Due to General Partner and Affiliates and Due to/from Local General Partners and Affiliates

 

Management believes it is not practical to estimate the fair value of due to General Partner and affiliates and due to/from Local General Partners and affiliates because market information on such obligations is not currently available.

 

NOTE 4 – Sale of Properties

 

The Partnership has developed a plan to dispose of its two remaining investments.  It is anticipated that this process will take from 12 to 24 months. Through June 30, 2016, the Partnership has sold its limited partnership interest in eight Local Partnerships and the property and the related assets and liabilities of four Local Partnerships have been sold. There can be no assurance as to when the Partnership will dispose of its two remaining investments or the amount of proceeds which may be received.  However, based on the historical operating results of the Local Partnerships and the current economic conditions, it is unlikely that the proceeds from such sales received by the Partnership will be sufficient to return to the limited partners their original investments.  All gains and losses on sales are included in discontinued operations.

> **Supplied data**
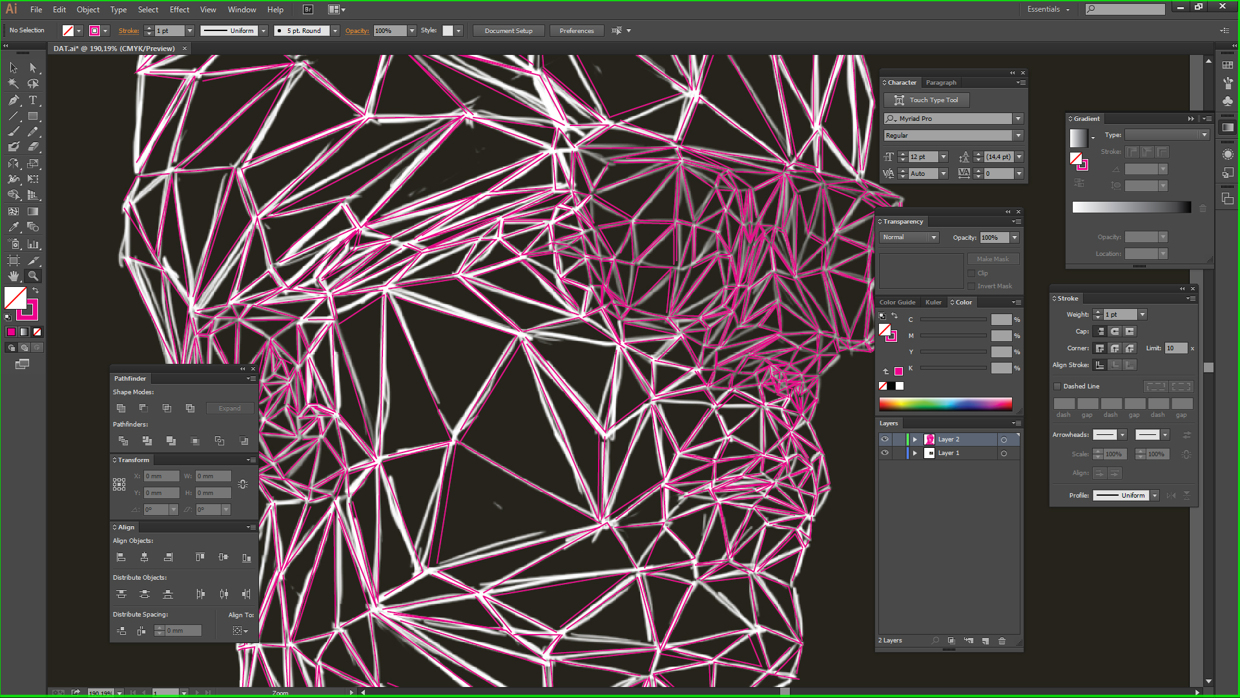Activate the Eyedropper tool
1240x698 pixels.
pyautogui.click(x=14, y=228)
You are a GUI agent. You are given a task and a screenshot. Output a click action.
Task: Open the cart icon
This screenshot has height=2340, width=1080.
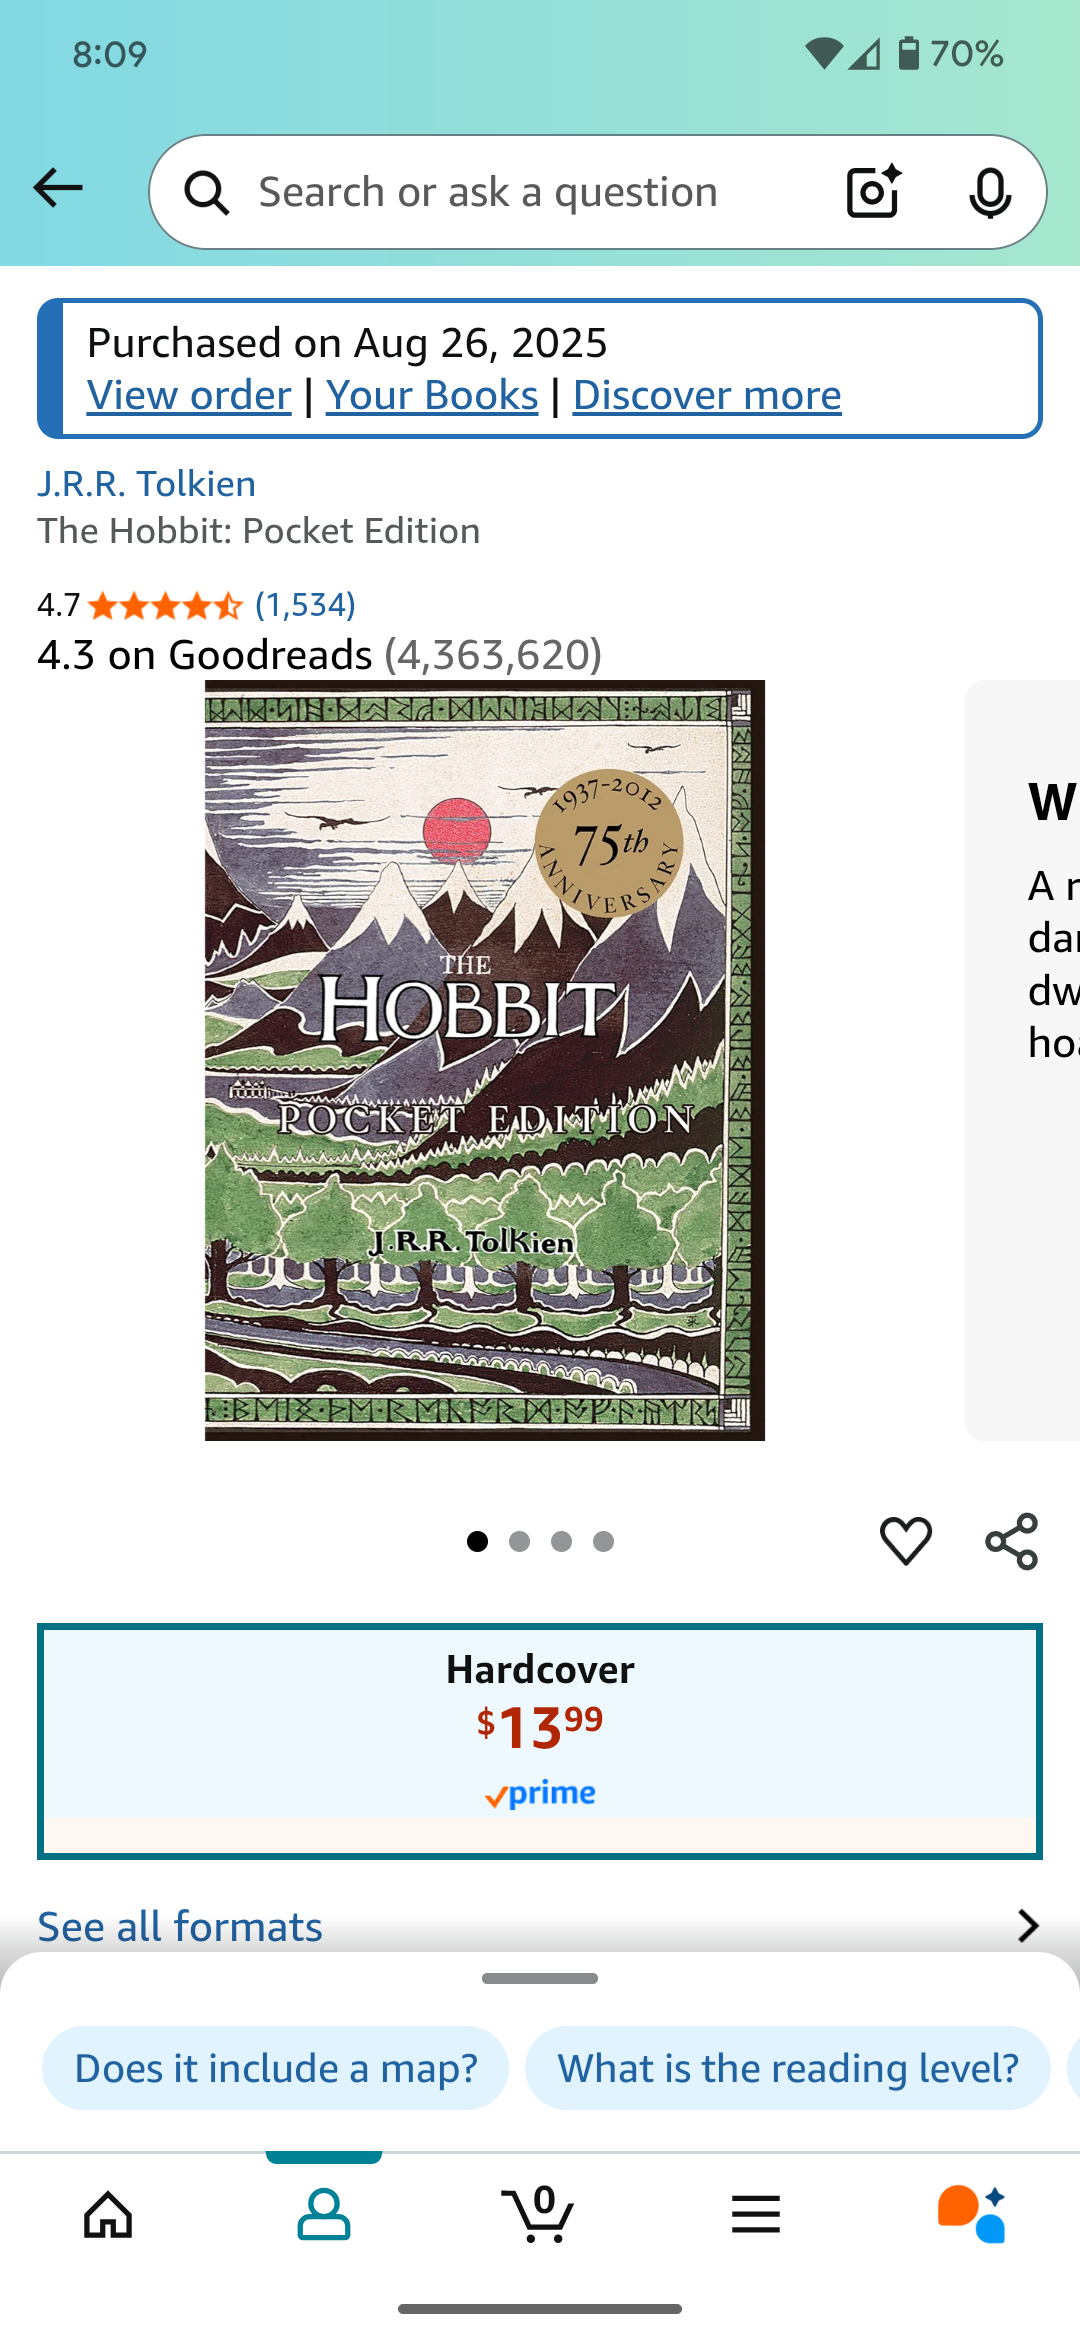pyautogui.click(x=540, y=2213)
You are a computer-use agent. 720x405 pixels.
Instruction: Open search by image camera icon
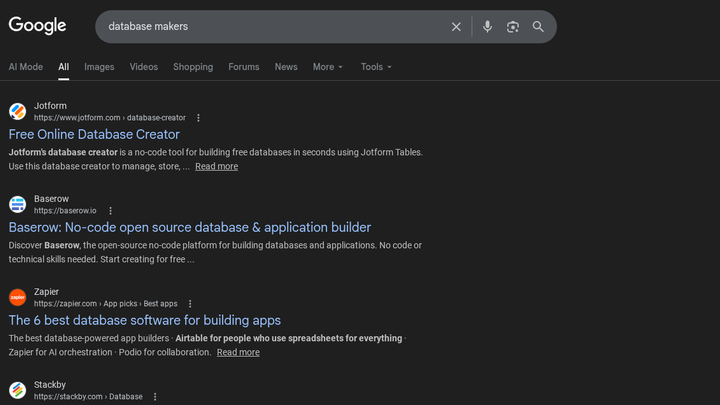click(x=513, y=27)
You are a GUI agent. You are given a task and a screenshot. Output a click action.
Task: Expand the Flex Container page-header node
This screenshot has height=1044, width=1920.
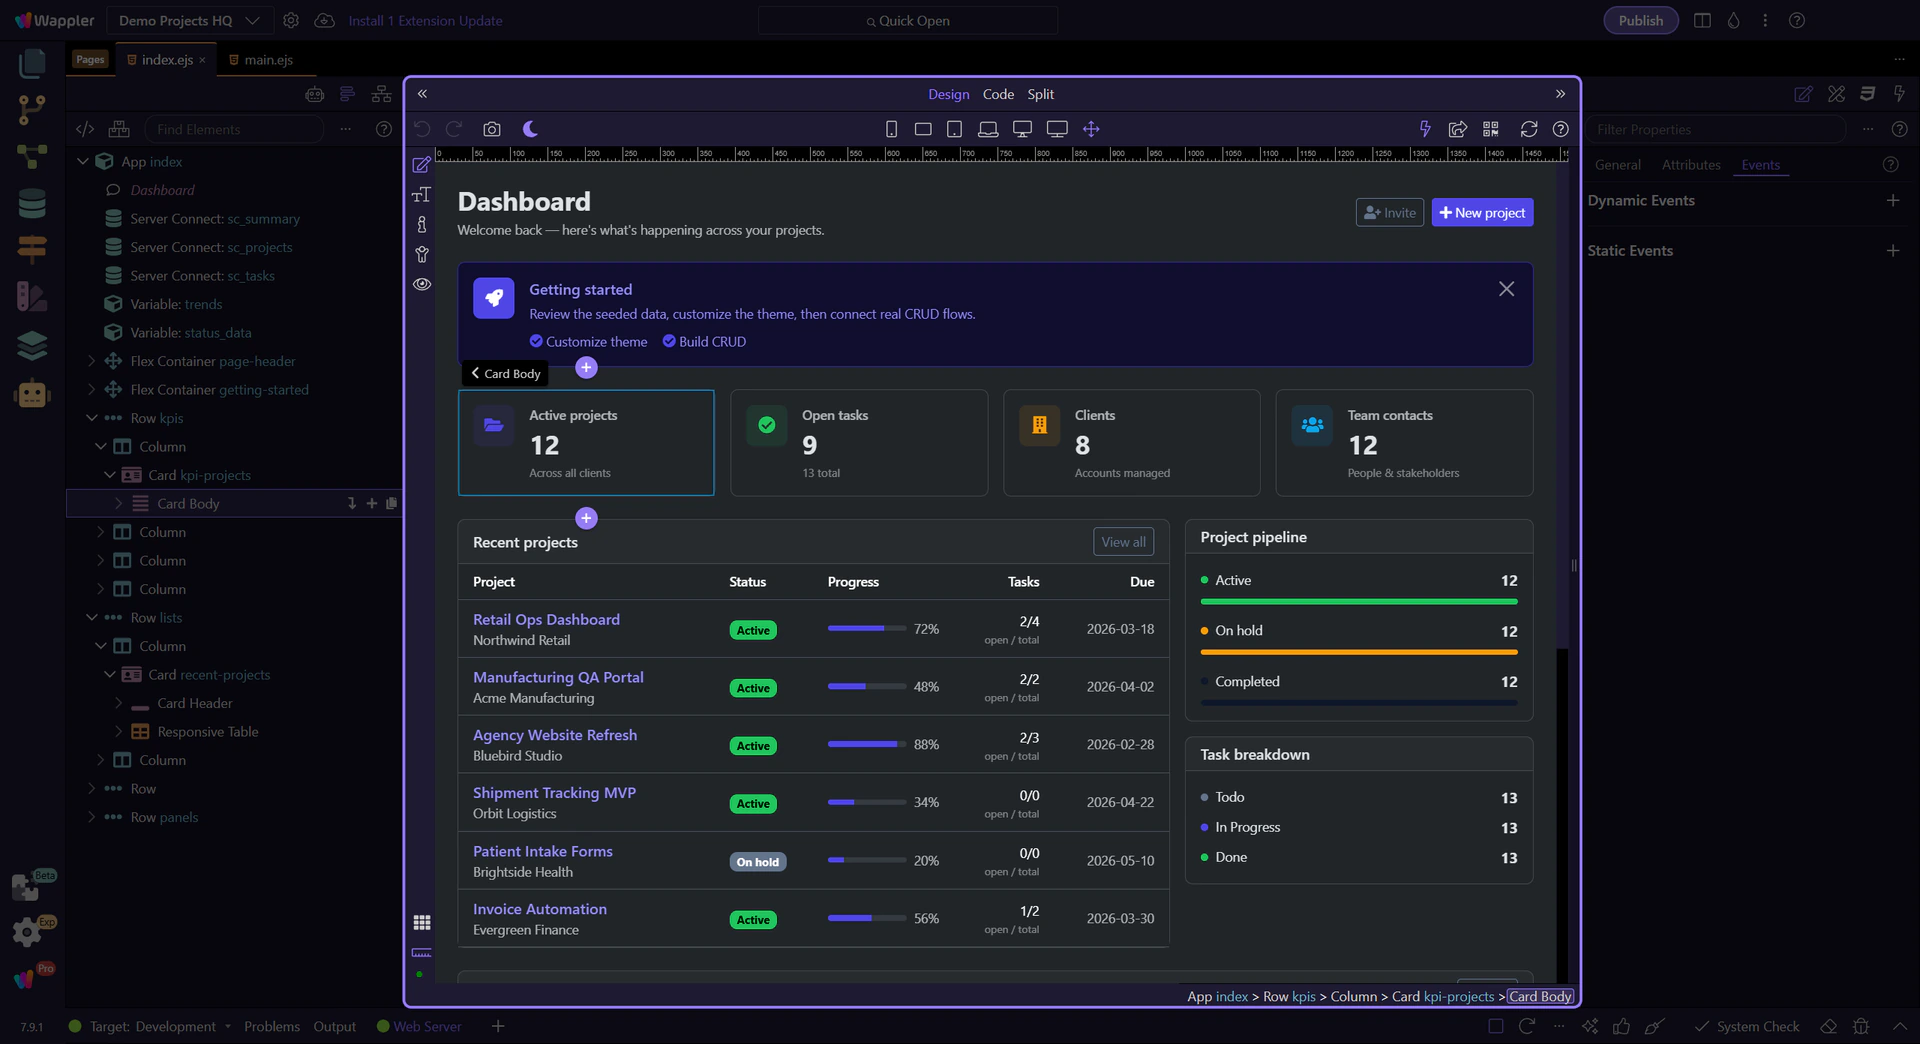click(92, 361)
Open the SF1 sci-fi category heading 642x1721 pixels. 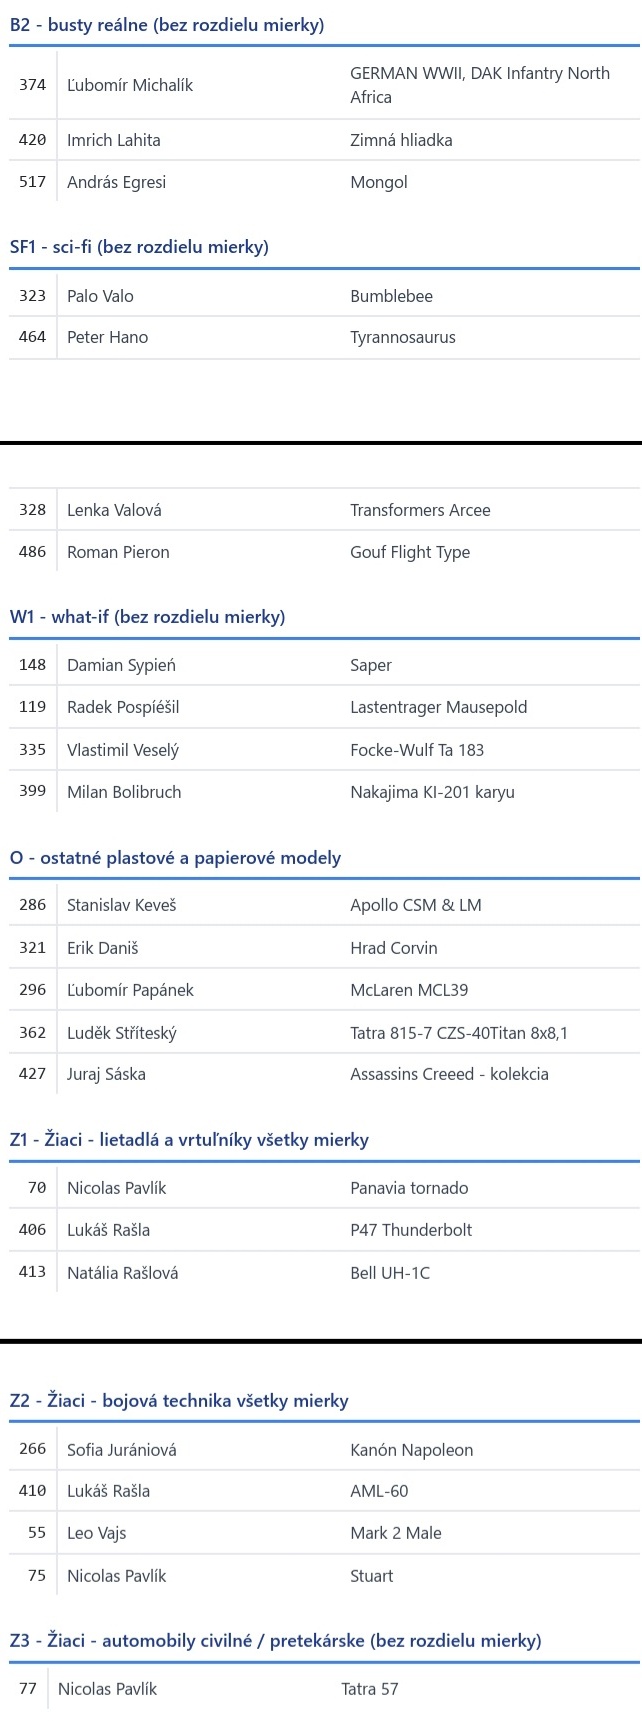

> **What you need to do**
• A. In the partnership sale-of-properties passage, do these statements agree with the text: (i) the Partnership has two remaining investments to dispose of; (ii) the disposal process is expected to take under 12 months; (iii) gains and losses on sales are included in continuing operations? Answer yes or no for each and quote the deciding words.
• B. Carry on the partnership sale-of-properties passage from its final sentence.

> **Replies**
• A.
(i) Yes: "The Partnership has developed a plan to dispose of its two remaining investments."
(ii) No: "It is anticipated that this process will take from 12 to 24 months."
(iii) No: "All gains and losses on sales are included in discontinued operations."

• B.
 

On July 27, 2015, the Partnership sold its limited partnership interest in First African Kanisa Apartments (“First African”) to an affiliate of the Local General Partner for a sales price of $1. The sale resulted in a gain of approximately $1,603,000 resulting from the write-off of the deficit basis in the Local Partnership of the same amount at the date of the sale, which was recorded during the quarter ended September 30, 2015. An adjustment to the gain of approximately $88,000 was recorded during the quarter ended March 31, 2016 resulting in an overall gain of $1,515,000.

 

On June 1, 2015, the Partnership sold its limited partnership interest in KSD Village Apartments Phase II, Ltd. (“KSD Village”) to an unaffiliated third party purchaser for a sales price of $1. The sale resulted in a gain of approximately $293,000 resulting from the write-off of the deficit basis in the Local Partnership of the same amount at the date of the sale, which was recorded during the quarter ended June 30, 2015. An adjustment to the gain of approximately $61,000 was recorded during the quarter ended March 31, 2016 resulting in an overall gain of $232,000.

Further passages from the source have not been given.